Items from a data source
++++++++++++++++++++
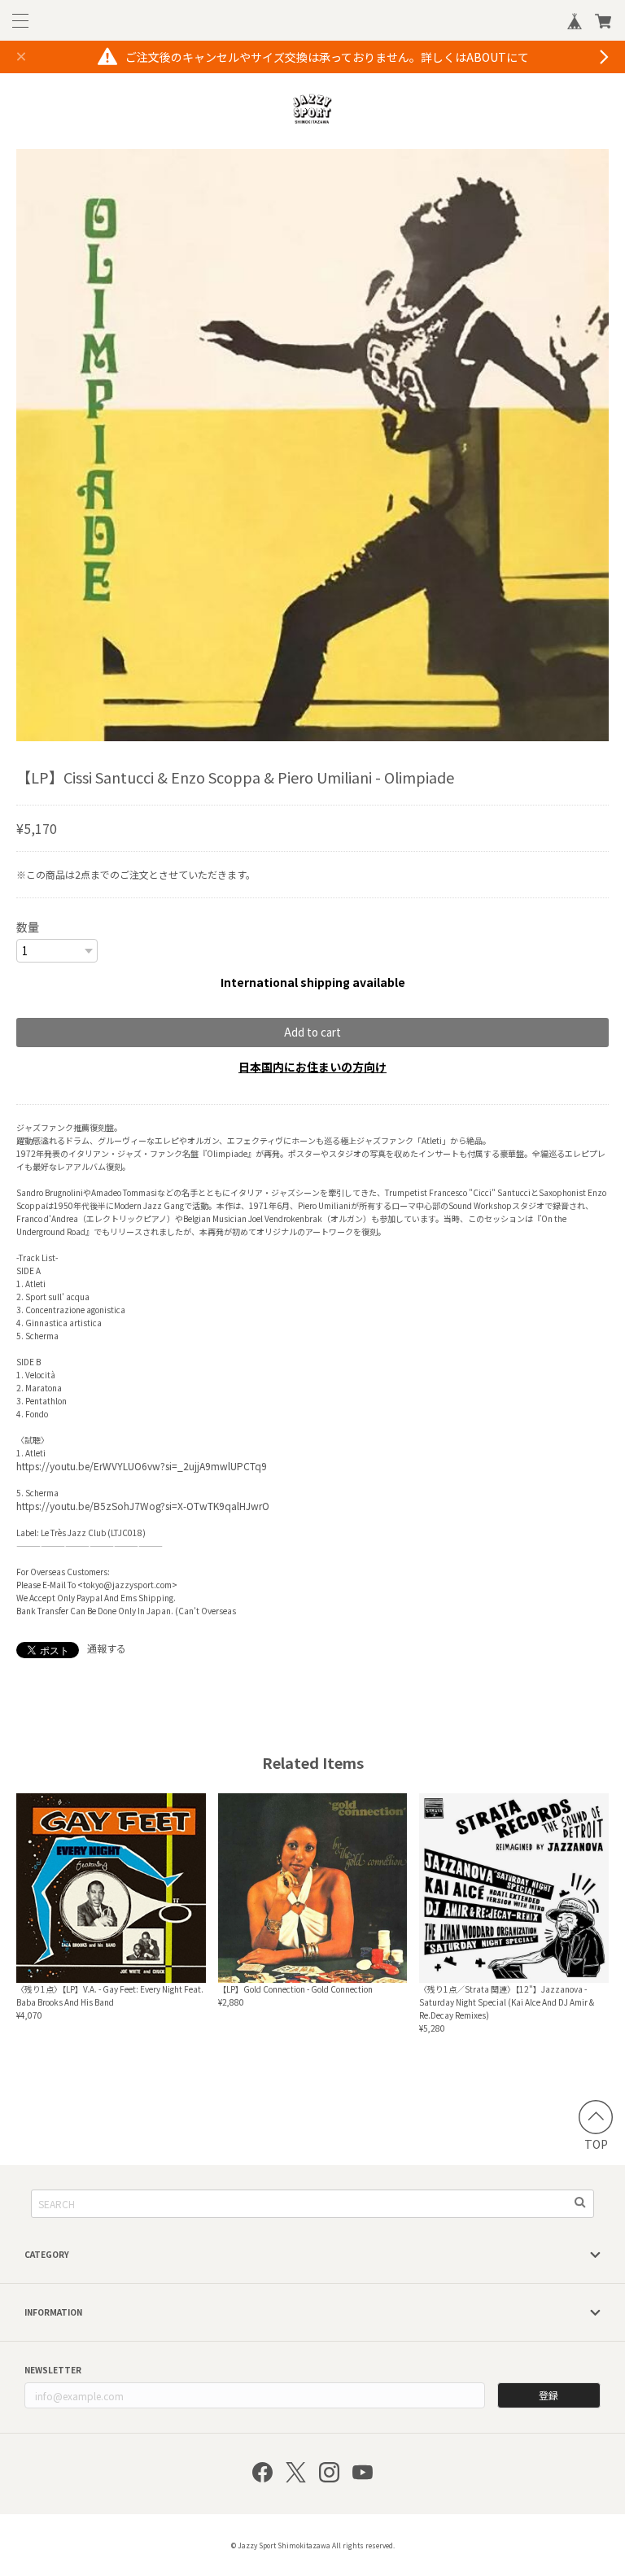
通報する (106, 1648)
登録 (548, 2395)
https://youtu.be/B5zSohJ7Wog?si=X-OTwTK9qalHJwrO (142, 1506)
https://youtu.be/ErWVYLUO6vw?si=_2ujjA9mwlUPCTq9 (141, 1466)
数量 (27, 927)
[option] (312, 445)
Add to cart (312, 1032)
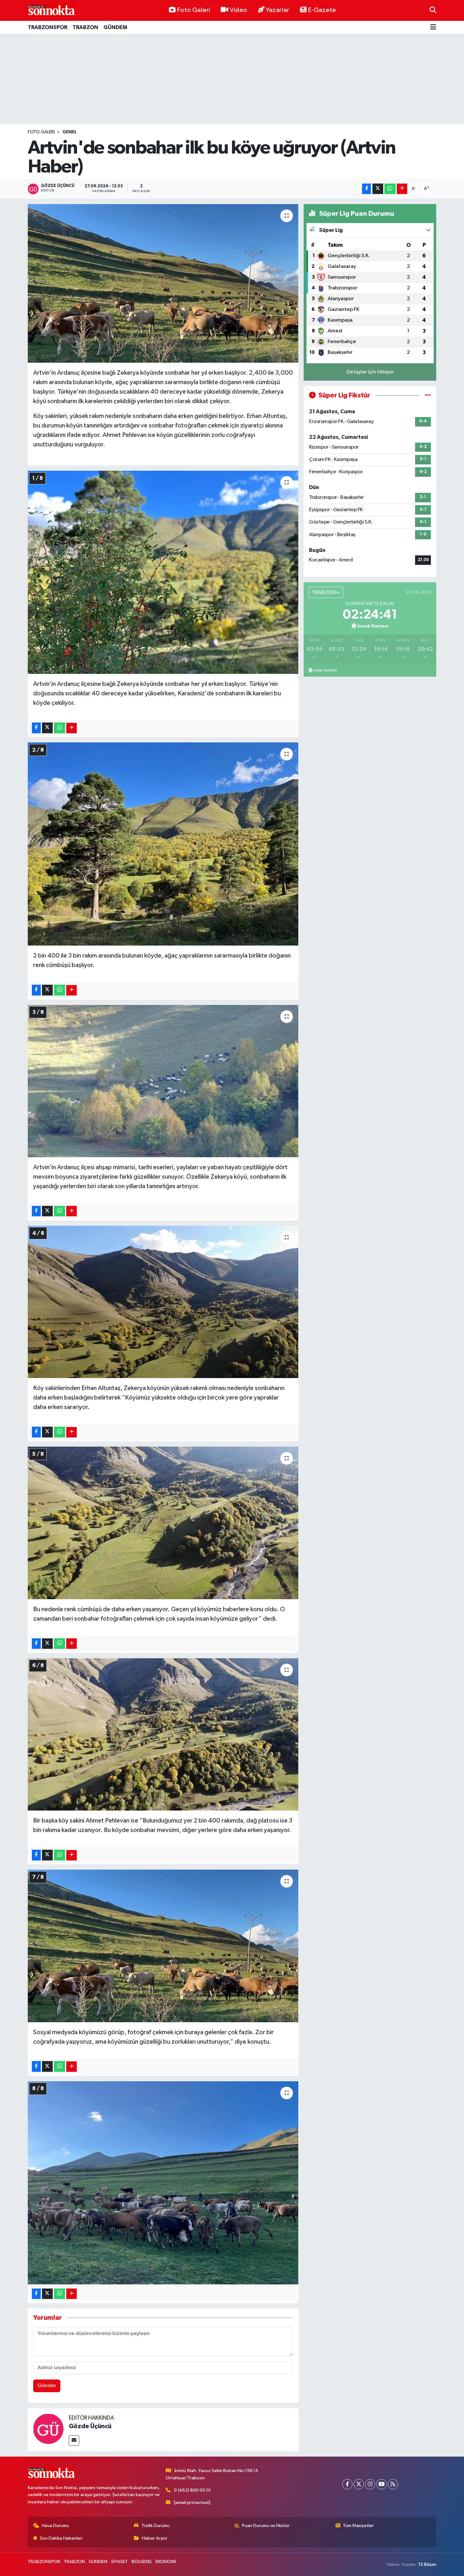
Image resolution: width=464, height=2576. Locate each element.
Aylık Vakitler (325, 670)
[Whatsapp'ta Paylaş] (390, 189)
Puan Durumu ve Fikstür (265, 2525)
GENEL (69, 132)
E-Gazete (322, 10)
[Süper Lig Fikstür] (428, 395)
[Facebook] (347, 2484)
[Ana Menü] (433, 27)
++++++++++++++++++++
▶ [Exercise goal] Each entry above should come back word for word, and no picture should come with it.

▶ [Solution below]
通報する (106, 1648)
登録 (548, 2395)
https://youtu.be/B5zSohJ7Wog?si=X-OTwTK9qalHJwrO (142, 1506)
https://youtu.be/ErWVYLUO6vw?si=_2ujjA9mwlUPCTq9 (141, 1466)
数量 (27, 927)
[option] (312, 445)
Add to cart (312, 1032)
Image resolution: width=464, height=2576. Locate each element.
Aylık Vakitler (325, 670)
[Whatsapp'ta Paylaş] (390, 189)
Puan Durumu ve Fikstür (265, 2525)
GENEL (69, 132)
E-Gazete (322, 10)
[Süper Lig Fikstür] (428, 395)
[Facebook] (347, 2484)
[Ana Menü] (433, 27)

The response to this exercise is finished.